### REQUIREMENTS
1) Reproduce the passage on Adam and Eve word for word, starting with "Surprising? It must" and going on through "believing in him.".
2) Using the passage on Adam and Eve, say yes or no to each statement below, quoting the words that decide it: (a) Eve's name means "life" or "life giver." (b) Thomas put his hand in Christ's wounds. (c) God had to kill animals to make the garments of skin.
3) Answer these from the passage on Adam and Eve:
(a) Which verse is cited for Adam naming his wife Eve?
(b) In which verse does God make garments of skin for Adam and his wife?
(c) What did Thomas exclaim when he fell at Jesus' feet?

### EXTRACTED TEXT
That is why Adam named his wife Eve (v. 20). Eve means “life” or “life giver,” and Adam named her Eve because of the promise of God to send a life-giving Savior through her. It was Adam’s way of saying that, although he had disbelieved and disobeyed God earlier, he wanted to believe him now. He was willing to stake his spiritual destiny on this first, unembellished promise of a Savior.
God saved our first parents. That is, God justified them on the basis of what Jesus was to do (they looked forward to it), just as God justifies us through faith in what Jesus has done (we look back).
Adam and Eve could not absorb all the details of that atonement, which was yet to come. So God taught them by means of a dramatic illustration. At the end of the story, in verse 21, we are told that after Adam and Eve had believed God, “The Lord God made garments of skin for Adam and his wife and clothed them.” In order to make clothes of skin, God had to kill animals. It was the first death Adam and Eve had witnessed, as far as we know. It must have seemed horrible to them and have made an indelible impression. “So this is what death is; this is what sin causes,” they must have exclaimed.
But even more important, the death of the animals must have taught them the principle of substitution, the innocent dying for the guilty, just as the innocent Son of God would one day die for the sins of those God was giving to him. When God clothed our first parents in the animals’ skins, Adam and Eve must have had at least a first faint glimmer of the doctrine of imputed righteousness. Later in the Bible we read of our being clothed in Christ’s righteousness (cf. Gal. 3:27), and Jesus himself suggested the idea when he referred to the wedding garments worn by those invited to the great marriage supper of the Lamb (cf. Matt 22:11, 12). God saved Adam and Eve from their sins by clothing them in the heavenly righteousness of Jesus Christ, which he symbolized by their being clothed with skins of animals.
Surprising? It must have been mind-boggling to Adam and Eve. The grace of God is always mind-boggling to those who experience it. Adam and Eve expected to die. Instead they found life. They must have expected an immediate execution of God’s sentence without appeal and without any hope of God’s mercy. Instead, they received a promise of a Savior to come and were brought from a state of condemnation to a state of justification by believing in him.
It has always been like this. Do you remember Thomas? He was the doubting disciple, the one who said that he would not believe in Jesus’ resurrection unless he should see the wounds in Christ’s hands and be able to thrust his hand into the wound in Christ’s side. Why should Thomas have been saved? After all, his cynical words expressed utter disbelief, not faith. Yet even Thomas was surprised by grace when Jesus, instead of condemning him or abandoning him, appeared to him and invited him to perform his empirical test. But instead of doing it, instead of putting his finger or hand in Christ’s wounds, Thomas was overwhelmed by grace and fell at Jesus’ feet, exclaiming, “My Lord and my God!” (John 20:28).

### GIVEN INFORMATION
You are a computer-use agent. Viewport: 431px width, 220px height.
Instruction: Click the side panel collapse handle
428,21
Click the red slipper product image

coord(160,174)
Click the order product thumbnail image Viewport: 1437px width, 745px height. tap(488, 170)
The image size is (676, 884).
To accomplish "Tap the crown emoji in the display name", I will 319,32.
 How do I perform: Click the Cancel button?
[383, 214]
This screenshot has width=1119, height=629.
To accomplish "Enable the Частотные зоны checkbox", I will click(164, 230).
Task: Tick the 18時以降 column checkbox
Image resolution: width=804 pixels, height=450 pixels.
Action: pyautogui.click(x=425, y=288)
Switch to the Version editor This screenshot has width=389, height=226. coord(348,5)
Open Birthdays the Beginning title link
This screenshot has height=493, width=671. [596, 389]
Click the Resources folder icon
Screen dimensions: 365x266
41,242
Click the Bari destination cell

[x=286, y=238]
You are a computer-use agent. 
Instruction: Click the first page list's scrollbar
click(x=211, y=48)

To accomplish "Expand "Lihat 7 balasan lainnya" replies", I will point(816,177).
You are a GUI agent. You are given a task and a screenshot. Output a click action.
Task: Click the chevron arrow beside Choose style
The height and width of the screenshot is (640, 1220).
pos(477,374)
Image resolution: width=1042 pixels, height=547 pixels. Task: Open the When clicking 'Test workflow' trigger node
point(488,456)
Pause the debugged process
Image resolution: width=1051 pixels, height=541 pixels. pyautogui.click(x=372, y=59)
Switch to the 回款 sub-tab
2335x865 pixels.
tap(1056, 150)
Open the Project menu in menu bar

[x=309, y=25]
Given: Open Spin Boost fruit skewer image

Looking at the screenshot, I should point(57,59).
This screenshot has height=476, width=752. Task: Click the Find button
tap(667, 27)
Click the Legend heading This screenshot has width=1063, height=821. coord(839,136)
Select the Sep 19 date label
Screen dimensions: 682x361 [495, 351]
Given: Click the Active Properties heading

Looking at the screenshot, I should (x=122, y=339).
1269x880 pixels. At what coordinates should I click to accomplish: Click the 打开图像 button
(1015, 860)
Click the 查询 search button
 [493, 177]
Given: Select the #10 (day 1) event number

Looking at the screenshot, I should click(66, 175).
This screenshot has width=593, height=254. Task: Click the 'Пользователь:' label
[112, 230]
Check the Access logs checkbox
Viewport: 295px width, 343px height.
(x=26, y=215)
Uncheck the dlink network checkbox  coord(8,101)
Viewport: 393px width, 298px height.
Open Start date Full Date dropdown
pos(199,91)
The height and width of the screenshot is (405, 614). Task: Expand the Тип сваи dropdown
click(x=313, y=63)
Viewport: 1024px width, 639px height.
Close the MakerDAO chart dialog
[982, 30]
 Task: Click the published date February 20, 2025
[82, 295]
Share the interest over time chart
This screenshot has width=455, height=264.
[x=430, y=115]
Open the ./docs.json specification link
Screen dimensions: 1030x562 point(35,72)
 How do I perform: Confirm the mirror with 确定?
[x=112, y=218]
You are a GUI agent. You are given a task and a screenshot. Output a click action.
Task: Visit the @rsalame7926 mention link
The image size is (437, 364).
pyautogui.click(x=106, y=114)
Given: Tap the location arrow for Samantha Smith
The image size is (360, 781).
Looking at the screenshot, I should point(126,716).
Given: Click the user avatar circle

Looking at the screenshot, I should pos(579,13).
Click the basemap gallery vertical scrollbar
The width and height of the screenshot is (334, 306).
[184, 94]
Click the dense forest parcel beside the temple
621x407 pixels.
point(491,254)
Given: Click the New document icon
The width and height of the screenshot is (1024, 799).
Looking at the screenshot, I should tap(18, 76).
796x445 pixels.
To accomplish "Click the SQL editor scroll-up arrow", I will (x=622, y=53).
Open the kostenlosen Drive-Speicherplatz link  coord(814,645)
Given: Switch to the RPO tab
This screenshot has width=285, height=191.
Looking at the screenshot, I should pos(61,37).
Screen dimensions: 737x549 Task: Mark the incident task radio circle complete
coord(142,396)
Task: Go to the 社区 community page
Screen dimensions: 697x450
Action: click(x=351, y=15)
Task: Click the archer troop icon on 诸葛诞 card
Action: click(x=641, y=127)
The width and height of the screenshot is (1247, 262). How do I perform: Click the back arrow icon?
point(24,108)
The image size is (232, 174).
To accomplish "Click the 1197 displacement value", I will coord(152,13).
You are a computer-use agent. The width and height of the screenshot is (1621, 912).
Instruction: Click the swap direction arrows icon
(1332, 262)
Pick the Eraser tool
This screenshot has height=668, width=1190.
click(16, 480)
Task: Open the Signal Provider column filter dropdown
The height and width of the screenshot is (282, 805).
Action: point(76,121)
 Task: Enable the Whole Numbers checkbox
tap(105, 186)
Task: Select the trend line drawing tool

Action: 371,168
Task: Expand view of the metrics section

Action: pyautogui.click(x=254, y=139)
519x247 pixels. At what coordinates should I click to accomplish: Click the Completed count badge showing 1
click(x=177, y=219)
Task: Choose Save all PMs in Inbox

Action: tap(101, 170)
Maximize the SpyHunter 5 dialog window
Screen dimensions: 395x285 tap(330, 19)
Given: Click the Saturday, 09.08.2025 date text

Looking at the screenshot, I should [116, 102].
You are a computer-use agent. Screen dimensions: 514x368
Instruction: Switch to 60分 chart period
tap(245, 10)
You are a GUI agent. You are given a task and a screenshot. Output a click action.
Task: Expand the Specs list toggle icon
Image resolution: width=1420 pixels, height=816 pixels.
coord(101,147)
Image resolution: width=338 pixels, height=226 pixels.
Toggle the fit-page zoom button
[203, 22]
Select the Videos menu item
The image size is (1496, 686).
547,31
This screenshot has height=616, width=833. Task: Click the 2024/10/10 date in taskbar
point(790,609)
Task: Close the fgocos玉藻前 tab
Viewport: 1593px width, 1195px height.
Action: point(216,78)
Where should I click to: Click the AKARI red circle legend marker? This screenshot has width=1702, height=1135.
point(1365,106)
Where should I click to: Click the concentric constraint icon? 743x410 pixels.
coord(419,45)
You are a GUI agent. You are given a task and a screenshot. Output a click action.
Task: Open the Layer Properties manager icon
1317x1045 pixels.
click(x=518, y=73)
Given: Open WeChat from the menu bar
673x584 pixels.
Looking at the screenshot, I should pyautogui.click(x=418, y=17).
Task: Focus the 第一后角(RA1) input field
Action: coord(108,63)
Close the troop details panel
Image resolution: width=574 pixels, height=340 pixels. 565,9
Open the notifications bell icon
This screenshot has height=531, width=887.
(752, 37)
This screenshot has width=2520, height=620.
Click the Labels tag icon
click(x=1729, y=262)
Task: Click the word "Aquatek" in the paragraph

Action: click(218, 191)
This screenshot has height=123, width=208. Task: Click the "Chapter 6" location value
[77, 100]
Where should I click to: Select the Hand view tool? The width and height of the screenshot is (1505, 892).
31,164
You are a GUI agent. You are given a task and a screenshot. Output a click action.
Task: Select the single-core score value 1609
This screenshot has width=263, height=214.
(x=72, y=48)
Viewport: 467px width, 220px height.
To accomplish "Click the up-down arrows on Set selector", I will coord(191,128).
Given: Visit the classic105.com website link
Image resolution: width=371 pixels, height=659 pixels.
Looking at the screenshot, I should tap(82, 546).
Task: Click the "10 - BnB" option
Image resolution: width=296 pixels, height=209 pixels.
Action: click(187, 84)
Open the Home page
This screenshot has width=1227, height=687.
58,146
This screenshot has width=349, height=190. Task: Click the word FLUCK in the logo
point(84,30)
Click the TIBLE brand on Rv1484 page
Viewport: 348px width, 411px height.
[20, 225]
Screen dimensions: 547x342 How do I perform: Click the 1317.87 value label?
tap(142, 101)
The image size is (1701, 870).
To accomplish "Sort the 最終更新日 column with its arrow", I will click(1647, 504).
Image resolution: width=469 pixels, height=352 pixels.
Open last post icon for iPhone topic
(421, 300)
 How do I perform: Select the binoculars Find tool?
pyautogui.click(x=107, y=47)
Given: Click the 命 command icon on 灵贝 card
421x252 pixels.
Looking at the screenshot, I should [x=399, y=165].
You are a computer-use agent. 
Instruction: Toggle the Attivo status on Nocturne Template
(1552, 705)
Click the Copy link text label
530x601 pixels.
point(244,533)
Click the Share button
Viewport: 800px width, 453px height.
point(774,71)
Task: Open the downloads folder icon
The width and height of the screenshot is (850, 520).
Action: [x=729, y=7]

### SOLUTIONS
1)
Surprising? It must have been mind-boggling to Adam and Eve. The grace of God is always mind-boggling to those who experience it. Adam and Eve expected to die. Instead they found life. They must have expected an immediate execution of God’s sentence without appeal and without any hope of God’s mercy. Instead, they received a promise of a Savior to come and were brought from a state of condemnation to a state of justification by believing in him.

2)
(a) Yes: "Eve means “life” or “life giver,”"
(b) No: "instead of putting his finger or hand in Christ’s wounds, Thomas was overwhelmed by grace and fell at Jesus’ feet"
(c) Yes: "In order to make clothes of skin, God had to kill animals."

3)
(a) Verse 20
(b) Verse 21
(c) "My Lord and my God!"